**WORK INSTRUCTIONS**
**1)** According to the text on MGM's notable releases, in what year did MGM release Spaceballs?
**2)** Rewrite the MGM text starting at "MGM has released" and ending at "fiction parody Spaceballs.", swapping "Academy Award-winning" for "Oscar-winning".
**3)** Carry on writing the text about MGM's notable releases from the point where it stops.
───── SOURCE DOCUMENT
Notable releases Edit

MGM has released such Academy Award-winning films as Mutiny on the Bounty (1935), Gone With the Wind (1939), An American in Paris (1951), Ben-Hur (1959), and Rain Man (1988). Other films for which they are responsible include The Wizard of Oz (1939), Singin' in the Rain (1952), William Shatner's first American film, The Brothers Karamazov (1958), North by Northwest (1959), How the West Was Won (1962), Ryan's Daughter (1970), Network (1978), A Christmas Story (1983), A Fish Called Wanda (1988), Thelma & Louise (1991), and such science fiction classics as Forbidden Planet (1956), 2001: A Space Odyssey (1968), Soylent Green (1973), and Logan's Run (1976). In 1986, MGM released the popular science fiction parody Spaceballs.

Perhaps MGM's most lucrative films are those in the James Bond franchise. The Bond films were initially produced by United Artists, a film studio now owned by MGM, who have released the Bond films since purchasing United Artists in the 1980s. Through this "absorption", MGM also acquired video distribution rights for the first two Rocky films (MGM themselves released the following Rocky movies), as well as such classics as Rebecca (1940), Marty (1955), The Magnificent Seven (1960), Judgment at Nuremberg (1961, featuring William Shatner), the Robert Wise-directed West Side Story (1961), In the Heat of the Night (1967), and Annie Hall (1977).
──────────
───── GIVEN MATERIAL
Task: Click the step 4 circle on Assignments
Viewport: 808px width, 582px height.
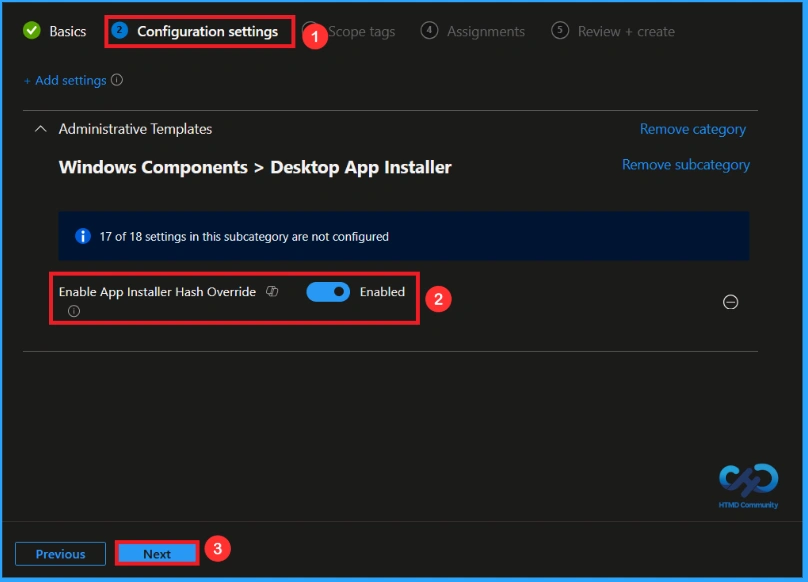Action: tap(430, 31)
──────────
**ANSWERS TO THE EXERCISES**
**1)** 1986

**2)**
MGM has released such Oscar-winning films as Mutiny on the Bounty (1935), Gone With the Wind (1939), An American in Paris (1951), Ben-Hur (1959), and Rain Man (1988). Other films for which they are responsible include The Wizard of Oz (1939), Singin' in the Rain (1952), William Shatner's first American film, The Brothers Karamazov (1958), North by Northwest (1959), How the West Was Won (1962), Ryan's Daughter (1970), Network (1978), A Christmas Story (1983), A Fish Called Wanda (1988), Thelma & Louise (1991), and such science fiction classics as Forbidden Planet (1956), 2001: A Space Odyssey (1968), Soylent Green (1973), and Logan's Run (1976). In 1986, MGM released the popular science fiction parody Spaceballs.

**3)**
In addition to their feature films, MGM produced the classic Tom & Jerry cartoons and such television programs as The Man from U.N.C.L.E. and Green Acres. The also produced TV shows based on their films, including series for The Thin Man and The Courtship of Eddie's Father. In 1994, they released the science fiction film Stargate, which became the basis for the popular Sci-Fi Channel series Stargate SG-1 and Stargate: Atlantis.